Your experience with anyone working in the government that deals with CITES is very similar to mine. It feels like they just don't give a crap about a guitar with rosewood on it. The recent exemptions for guitars is pretty much just validating what everyone thought all along.


----------



## oldjoat (Apr 4, 2019)

please note the "Brazilian" rosewood instruments still requires a document during cross border travel , for any amount 
other rosewood species are now exempt ...


----------



## Steadfastly (Nov 14, 2008)

That is quite the find! Too bad you had to have it shipped via UPS I imagine they charged a handsome fee for brokerage on your guitar. Just a heads up.
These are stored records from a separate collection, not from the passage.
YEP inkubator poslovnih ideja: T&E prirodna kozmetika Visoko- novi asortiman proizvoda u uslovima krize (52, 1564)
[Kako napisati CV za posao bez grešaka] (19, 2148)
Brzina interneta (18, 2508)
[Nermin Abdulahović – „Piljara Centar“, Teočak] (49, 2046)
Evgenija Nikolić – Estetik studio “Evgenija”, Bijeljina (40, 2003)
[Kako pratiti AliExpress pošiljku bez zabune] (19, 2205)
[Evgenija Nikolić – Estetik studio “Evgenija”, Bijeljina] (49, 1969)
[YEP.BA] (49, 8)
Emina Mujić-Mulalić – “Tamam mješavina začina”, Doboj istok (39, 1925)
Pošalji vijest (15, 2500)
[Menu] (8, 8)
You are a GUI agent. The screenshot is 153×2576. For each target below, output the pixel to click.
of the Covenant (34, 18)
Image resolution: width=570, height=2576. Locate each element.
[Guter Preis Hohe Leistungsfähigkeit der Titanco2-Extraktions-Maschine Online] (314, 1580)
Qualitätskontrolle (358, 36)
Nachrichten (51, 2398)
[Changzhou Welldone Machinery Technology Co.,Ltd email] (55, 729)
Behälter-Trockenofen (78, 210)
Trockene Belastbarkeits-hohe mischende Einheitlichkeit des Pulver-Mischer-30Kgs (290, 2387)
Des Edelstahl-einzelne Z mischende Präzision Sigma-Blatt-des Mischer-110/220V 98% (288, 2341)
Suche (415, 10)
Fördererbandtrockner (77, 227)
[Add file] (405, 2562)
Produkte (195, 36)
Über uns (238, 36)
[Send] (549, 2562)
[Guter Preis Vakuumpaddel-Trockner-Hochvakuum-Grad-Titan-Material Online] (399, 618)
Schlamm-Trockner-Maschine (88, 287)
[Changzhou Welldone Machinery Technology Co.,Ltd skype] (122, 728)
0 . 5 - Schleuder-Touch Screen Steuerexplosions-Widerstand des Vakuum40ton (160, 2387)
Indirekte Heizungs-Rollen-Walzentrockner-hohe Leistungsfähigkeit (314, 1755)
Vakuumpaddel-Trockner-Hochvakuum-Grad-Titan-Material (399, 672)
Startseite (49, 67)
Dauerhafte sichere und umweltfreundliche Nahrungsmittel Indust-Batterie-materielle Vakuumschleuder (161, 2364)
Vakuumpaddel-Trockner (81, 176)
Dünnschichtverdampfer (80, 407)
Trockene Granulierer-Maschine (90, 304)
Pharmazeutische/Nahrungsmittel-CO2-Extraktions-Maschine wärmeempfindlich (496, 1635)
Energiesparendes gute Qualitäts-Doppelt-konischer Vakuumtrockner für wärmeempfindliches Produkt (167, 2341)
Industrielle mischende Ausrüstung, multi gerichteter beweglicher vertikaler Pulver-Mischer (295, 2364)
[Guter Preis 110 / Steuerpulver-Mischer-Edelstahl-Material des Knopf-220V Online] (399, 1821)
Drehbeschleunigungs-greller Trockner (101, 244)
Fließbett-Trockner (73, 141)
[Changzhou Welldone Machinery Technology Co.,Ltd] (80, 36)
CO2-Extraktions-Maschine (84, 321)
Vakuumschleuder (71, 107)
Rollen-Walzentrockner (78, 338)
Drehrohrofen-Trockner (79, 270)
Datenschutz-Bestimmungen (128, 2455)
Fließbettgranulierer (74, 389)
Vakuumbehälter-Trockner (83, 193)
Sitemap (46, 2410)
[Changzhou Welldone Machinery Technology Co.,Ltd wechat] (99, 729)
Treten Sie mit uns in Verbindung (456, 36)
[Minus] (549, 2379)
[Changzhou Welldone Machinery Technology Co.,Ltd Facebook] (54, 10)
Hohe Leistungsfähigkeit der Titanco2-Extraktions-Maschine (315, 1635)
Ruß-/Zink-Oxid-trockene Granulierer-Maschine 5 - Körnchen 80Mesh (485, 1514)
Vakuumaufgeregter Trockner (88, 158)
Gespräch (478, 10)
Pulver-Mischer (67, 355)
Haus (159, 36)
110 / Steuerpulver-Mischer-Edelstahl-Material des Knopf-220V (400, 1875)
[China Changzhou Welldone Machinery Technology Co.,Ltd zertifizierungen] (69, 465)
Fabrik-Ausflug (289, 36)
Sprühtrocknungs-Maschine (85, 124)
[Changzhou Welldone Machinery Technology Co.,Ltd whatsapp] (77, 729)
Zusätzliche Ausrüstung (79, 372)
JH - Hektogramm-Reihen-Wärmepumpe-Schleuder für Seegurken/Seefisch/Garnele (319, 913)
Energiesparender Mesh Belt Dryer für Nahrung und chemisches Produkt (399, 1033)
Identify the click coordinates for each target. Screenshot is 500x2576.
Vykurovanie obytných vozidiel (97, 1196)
I have friends on the border who will pick things up for me and bring them across to Canada. I feel obligated to give them a bit for their trouble but it would be a lot less then paying the fees that UPS and FedEx charge. If that is a help to anyone, let me know and I will help you out.


----------



## High/Deaf (Aug 19, 2009)

I have a couple kilos of ... ummmm,,,,,errrr .... baking powder on the other side of the border. I wonder if he'd pick that up and bring it across for me. I'd pay him $5k for his trouble. But we don't know each other if the border guards are 'baking powder' fans, K?


----------



## Scottone (Feb 10, 2006)

Great looking J50....good to hear that it lived up to the salesman's description.


----------